I was thinking that I should simply train with every bigram in the corpus so that it could predict the next word given previous words, but then it wouldn't be able to predict next word based on multiple preceding words.
So what exactly is it to train a language model?
In my current implementation, I have batch size=20 and the vocabulary size is 10000, so I have 20 resulting matrices of 10k entries (parameters?) and the loss is calculated by making comparison to 20 ground-truth matrices of 10k entries, where only the index for actual next word is 1 and other entries are zero. Is this a right implementation? I'm getting perplexity of around 2 that hardly changes over iterations, which is definitely not in a right range of what it usually is, say around 100.
So what exactly is it to train a language model?
I think you don't need to train with every bigram in the corpus. Just use a sequence to sequence model, and when you predict the next word given previous words you just choose the one with the highest probability.
so I have 20 resulting matrices of 10k entries (parameters?)
Yes, per step of decoding.
Is this a right implementation? I'm getting perplexity of around 2 that hardly changes over iterations, which is definitely not in a right range of what it usually is, say around 100.

____________

▸ Questions to answer:
A. In the language model discussion, what batch size does the asker's current implementation use?
B. Copy the language model discussion word for word, between "In my current" and "the highest probability.", inclusive.
C. Continue the language model discussion past its final sentence.

____________

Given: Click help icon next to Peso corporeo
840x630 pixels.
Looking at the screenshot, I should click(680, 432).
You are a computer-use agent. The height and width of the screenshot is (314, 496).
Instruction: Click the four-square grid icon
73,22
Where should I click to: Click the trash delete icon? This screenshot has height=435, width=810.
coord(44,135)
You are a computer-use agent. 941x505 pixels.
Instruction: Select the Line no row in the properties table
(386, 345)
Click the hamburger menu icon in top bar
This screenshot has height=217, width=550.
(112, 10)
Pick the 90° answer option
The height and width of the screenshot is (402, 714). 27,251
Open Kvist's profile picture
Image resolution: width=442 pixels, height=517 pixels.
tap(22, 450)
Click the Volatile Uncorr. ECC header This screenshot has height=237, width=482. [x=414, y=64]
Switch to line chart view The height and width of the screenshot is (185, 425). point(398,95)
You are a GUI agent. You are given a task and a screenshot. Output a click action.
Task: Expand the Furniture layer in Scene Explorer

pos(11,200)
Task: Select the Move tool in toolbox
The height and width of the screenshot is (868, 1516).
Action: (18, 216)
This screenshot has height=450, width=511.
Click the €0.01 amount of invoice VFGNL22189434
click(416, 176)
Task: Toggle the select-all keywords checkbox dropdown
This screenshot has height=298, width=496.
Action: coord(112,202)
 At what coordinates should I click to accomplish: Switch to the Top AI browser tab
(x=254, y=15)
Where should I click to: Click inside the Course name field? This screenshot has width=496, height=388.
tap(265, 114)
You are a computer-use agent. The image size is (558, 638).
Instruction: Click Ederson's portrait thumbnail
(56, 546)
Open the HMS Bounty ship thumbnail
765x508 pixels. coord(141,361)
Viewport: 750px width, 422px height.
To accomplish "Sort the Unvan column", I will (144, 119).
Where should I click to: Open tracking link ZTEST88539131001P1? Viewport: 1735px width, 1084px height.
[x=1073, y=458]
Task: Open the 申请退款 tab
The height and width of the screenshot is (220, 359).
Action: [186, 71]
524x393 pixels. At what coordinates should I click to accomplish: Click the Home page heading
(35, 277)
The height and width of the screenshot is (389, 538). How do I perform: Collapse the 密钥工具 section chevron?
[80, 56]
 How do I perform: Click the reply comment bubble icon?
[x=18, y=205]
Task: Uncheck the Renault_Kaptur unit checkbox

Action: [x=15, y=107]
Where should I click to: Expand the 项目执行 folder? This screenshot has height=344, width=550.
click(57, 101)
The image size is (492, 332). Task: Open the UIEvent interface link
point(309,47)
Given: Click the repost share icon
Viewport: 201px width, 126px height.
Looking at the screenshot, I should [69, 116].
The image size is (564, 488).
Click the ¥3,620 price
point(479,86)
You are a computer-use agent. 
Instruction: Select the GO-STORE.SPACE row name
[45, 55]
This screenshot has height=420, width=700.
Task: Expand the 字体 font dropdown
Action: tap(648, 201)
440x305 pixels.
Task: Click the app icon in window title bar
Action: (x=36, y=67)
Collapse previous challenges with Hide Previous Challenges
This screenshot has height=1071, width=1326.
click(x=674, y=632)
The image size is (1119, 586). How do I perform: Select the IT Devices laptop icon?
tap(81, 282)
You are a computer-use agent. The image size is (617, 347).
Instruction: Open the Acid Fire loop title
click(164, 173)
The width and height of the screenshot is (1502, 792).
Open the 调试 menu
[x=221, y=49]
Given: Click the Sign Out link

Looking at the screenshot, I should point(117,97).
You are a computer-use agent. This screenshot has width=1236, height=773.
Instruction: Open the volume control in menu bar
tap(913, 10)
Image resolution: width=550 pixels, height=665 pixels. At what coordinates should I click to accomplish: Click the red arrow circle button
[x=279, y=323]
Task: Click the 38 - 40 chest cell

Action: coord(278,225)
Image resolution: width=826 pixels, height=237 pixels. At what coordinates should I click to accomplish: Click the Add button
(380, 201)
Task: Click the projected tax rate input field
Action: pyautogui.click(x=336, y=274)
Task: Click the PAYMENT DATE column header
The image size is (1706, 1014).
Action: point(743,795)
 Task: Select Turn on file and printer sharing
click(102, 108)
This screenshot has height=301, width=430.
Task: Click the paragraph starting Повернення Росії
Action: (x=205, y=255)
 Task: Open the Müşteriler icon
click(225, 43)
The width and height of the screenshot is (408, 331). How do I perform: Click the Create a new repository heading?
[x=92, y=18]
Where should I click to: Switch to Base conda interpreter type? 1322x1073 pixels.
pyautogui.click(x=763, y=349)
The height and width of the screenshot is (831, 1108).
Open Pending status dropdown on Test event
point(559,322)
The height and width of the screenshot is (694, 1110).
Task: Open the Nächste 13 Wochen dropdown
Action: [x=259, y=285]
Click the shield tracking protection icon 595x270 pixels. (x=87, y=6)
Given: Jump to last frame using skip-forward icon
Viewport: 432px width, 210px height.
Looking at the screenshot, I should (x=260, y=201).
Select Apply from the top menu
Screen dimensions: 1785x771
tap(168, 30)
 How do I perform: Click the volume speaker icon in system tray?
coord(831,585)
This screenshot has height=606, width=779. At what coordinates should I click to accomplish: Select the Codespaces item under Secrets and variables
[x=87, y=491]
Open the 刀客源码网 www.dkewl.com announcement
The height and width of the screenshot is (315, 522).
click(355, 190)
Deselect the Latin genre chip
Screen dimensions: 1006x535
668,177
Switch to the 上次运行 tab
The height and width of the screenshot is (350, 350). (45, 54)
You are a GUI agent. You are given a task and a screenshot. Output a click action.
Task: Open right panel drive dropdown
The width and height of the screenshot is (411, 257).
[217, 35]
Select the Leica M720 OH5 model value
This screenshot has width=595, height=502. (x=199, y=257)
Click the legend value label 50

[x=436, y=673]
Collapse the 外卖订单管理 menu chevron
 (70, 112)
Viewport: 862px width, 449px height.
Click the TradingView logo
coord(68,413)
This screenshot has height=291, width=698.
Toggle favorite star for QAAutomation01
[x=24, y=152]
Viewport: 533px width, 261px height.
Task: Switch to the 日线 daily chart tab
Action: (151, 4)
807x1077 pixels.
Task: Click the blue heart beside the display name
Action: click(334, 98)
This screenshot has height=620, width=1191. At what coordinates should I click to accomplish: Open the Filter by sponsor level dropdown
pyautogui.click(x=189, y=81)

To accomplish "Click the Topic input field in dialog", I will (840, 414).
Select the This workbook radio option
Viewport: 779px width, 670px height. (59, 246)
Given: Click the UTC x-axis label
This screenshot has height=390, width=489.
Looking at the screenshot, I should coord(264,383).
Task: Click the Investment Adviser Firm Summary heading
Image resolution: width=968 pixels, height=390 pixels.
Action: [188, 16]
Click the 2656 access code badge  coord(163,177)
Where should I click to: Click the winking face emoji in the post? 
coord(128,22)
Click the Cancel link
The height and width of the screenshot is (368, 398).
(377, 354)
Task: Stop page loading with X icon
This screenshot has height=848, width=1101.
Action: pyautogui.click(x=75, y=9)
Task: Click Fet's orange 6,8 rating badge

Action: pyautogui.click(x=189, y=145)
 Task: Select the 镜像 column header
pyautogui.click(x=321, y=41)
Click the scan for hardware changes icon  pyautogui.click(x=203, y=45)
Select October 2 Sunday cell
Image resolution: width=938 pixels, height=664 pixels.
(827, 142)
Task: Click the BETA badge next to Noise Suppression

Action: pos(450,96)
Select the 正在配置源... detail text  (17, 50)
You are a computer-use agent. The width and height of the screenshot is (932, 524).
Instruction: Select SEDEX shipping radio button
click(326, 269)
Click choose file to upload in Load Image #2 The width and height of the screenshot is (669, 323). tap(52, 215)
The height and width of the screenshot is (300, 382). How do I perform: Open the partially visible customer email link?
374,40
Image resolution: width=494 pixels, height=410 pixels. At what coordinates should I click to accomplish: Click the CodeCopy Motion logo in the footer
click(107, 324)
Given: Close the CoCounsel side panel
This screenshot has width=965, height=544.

____________

▸ Results of the exercise:
A. 20

B.
In my current implementation, I have batch size=20 and the vocabulary size is 10000, so I have 20 resulting matrices of 10k entries (parameters?) and the loss is calculated by making comparison to 20 ground-truth matrices of 10k entries, where only the index for actual next word is 1 and other entries are zero. Is this a right implementation? I'm getting perplexity of around 2 that hardly changes over iterations, which is definitely not in a right range of what it usually is, say around 100.
So what exactly is it to train a language model?
I think you don't need to train with every bigram in the corpus. Just use a sequence to sequence model, and when you predict the next word given previous words you just choose the one with the highest probability.

C.
You can first read some open source code as a reference. For instance: word-rnn-tensorflow and char-rnn-tensorflow. The perplexity is at large -log(1/10000) which is around 9 per word(which means the model is not trained at all and selects the words totally randomly, as the model being tuned the complexity will decrease, so 2 is reasonable). I think 100 in your statement may mean the complexity per sentence.
For example, if tf.contrib.seq2seq.sequence_loss is employed to calculate the complexity, the result will be less than 10 if you set both average_across_timesteps and average_across_batch to be True as default, but if you set the average_across_timesteps to be False and the average length of the sequence is about 10, it will be about 100.